Among the many businesses in Alibaba’s empire is Aliyun, its cloud-computing service. (“Yun” means “cloud,” though it also happens to be Alibaba founder Jack Ma’s first name in Chinese.) The company has expressed ambitious plans for it: Even as both IBM and Amazon unveiled cloud services in China last December, Alibaba said that it was taking its cloud business global, with its sights set on either the US or Southeast Asia. But up to now, little else has been known about how much firepower Aliyun brings to the rapidly intensifying battle for the cloud.
Now we have a few more clues. The picture gathered from Alibaba’s IPO filing, which it submitted yesterday, is of a still-small business that’s growing pretty fast. It claimed more than 980,000 “direct and indirect” cloud computing customers. Its cloud business contributed 650 million yuan ($105 million) of revenue in the year ended March 2013—a 26% increase on the previous year, though a drop from 2.6% to 1.9% of Alibaba’s total revenue.

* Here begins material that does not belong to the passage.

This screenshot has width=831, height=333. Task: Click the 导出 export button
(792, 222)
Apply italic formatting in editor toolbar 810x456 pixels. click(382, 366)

Direct comparisons are hard to draw because other companies aren’t very transparent about their cloud businesses. Amazon made $3.7 billion in “other” revenue in 2013, which includes its cloud division, Amazon Web Services, but also other things. This also makes it hard to tell how fast those businesses are growing. All the same, it’s clear that Aliyun is a relative minnow; specialized cloud service Rackspace reported $1.5 billion in revenue for 2013.
It’s also unclear whether Aliyun is profitable. Though Alibaba recorded 8.7 billion yuan in net income in the year ended March 31, 2013—an 85% increase on the previous year—it didn’t break down profits by business division.
But shriveling margins are a fact of the business. In the grander cloud conquest, we’re currently amidst a price war, as Quartz recently reported, and the incumbents are putting market share before profitability. For instance, Amazon—the market leader by a mile, with five times more capacity than the next biggest 14 competitors combined—has slashed cloud prices 42 times since its launch.
If Alibaba’s knack for shrewd pricing strategies (paywall) is any guide, it can still be a contender. It said in the filing that it “will continue to invest heavily” in its cloud-computing platform. But pricing or technology won’t be the only things Aliyun can use to its advantage; trust is a factor too. While some Western firms may view it with suspicion—remember the scares about Chinese government influence over Huawei and ZTE—it has a huge and growing potential clientele of Chinese companies that, like Alibaba itself, are expanding abroad. In the wake of Edward Snowden’s revelations last year about US government surveillance, they may prefer a homegrown cloud provider.